**Travail à faire**
1 - D'après l'extrait sur le traitement des céphalées, quelle part des patients répondait au traitement avec le guidage scanner ?
2 - Résumez l'extrait sur le traitement des céphalées en deux phrases.

**Extrait du texte**

Ce n’est pas le seul mal de tête féroce : la névralgie du Trijumeau et la névralgie d’Arnold sont également des céphalées épouvantables, des « douleurs intolérables, résume Bruno Kastler. À tel point que les gens se disent prêts à se jeter par la fenêtre ».
Le professeur, patron de la radiologie interventionnelle douleur et imagerie cardiaque au CHRU de Besançon, s’intéresse depuis longtemps au traitement de la douleur, en collaboration avec le CETD (Centre d’évaluation et de traitement de la douleur) et avec « une équipe formidable ». Ces dernières années, il a mis au point un traitement novateur « mini-invasif » qui permet de traiter des céphalées rebelles aux traitements classiques.
Tout a commencé avec la névralgie d’Arnold, il y a vingt ans. « À l’époque, pour traiter cette névralgie, on faisait des infiltrations à l’origine du nerf d’Arnold sous rayon X, explique le professeur. Mais c’était très peu précis. J’ai introduit le guidage scanner, beaucoup plus précis, au millimètre près. » Résultat : 33 % des patients répondaient au traitement (une combinaison d’anesthésiques locaux et de corticoïdes retard) avec une durée moyenne d’efficience de cinq mois, soit 150 jours sans douleurs.

**Informations extraites**

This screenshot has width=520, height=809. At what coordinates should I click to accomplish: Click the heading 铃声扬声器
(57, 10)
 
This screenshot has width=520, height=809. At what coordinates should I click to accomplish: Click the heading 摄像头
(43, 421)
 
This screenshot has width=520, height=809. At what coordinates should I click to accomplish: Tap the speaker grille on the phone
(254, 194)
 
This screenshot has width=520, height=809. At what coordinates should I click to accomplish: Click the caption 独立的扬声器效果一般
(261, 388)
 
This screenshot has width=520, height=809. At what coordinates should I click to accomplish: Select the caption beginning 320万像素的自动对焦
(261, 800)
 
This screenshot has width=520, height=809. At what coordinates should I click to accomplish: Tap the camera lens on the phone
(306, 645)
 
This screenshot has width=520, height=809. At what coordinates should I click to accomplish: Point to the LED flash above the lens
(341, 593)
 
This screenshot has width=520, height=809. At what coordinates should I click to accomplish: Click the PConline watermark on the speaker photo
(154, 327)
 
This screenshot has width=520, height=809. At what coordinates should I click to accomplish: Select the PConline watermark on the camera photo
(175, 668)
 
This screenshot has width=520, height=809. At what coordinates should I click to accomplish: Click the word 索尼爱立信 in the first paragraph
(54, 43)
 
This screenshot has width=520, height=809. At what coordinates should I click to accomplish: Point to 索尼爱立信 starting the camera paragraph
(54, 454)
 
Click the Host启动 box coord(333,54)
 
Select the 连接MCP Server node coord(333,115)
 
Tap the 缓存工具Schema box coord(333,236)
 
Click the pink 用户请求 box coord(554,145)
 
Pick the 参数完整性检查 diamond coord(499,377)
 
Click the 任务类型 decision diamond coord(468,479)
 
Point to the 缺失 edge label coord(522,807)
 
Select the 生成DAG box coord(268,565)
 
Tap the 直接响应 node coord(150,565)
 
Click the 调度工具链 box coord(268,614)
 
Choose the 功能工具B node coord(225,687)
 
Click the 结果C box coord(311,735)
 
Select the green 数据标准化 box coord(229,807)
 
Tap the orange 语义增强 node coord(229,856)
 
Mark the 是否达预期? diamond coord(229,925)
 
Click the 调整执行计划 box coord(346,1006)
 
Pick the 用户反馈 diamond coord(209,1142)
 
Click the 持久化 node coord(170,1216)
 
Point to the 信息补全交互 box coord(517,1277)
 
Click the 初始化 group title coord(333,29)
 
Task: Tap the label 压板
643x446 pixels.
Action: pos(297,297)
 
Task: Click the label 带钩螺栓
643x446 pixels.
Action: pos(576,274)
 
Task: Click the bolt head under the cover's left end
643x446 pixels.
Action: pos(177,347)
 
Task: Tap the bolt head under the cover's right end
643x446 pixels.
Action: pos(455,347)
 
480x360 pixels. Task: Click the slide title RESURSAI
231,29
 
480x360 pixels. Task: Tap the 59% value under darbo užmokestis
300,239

**Corrigé de l'exercice**
1 - 33 % des patients.

2 - Bruno Kastler, patron de la radiologie interventionnelle douleur et imagerie cardiaque au CHRU de Besançon, a mis au point un traitement mini-invasif des céphalées rebelles aux traitements classiques, comme la névralgie du Trijumeau et la névralgie d'Arnold, qui causent des douleurs intolérables. Tout a commencé il y a vingt ans avec la névralgie d'Arnold, pour laquelle il a introduit le guidage scanner des infiltrations, bien plus précis que les rayons X, et 33 % des patients répondaient alors au traitement, avec une efficacité moyenne de cinq mois.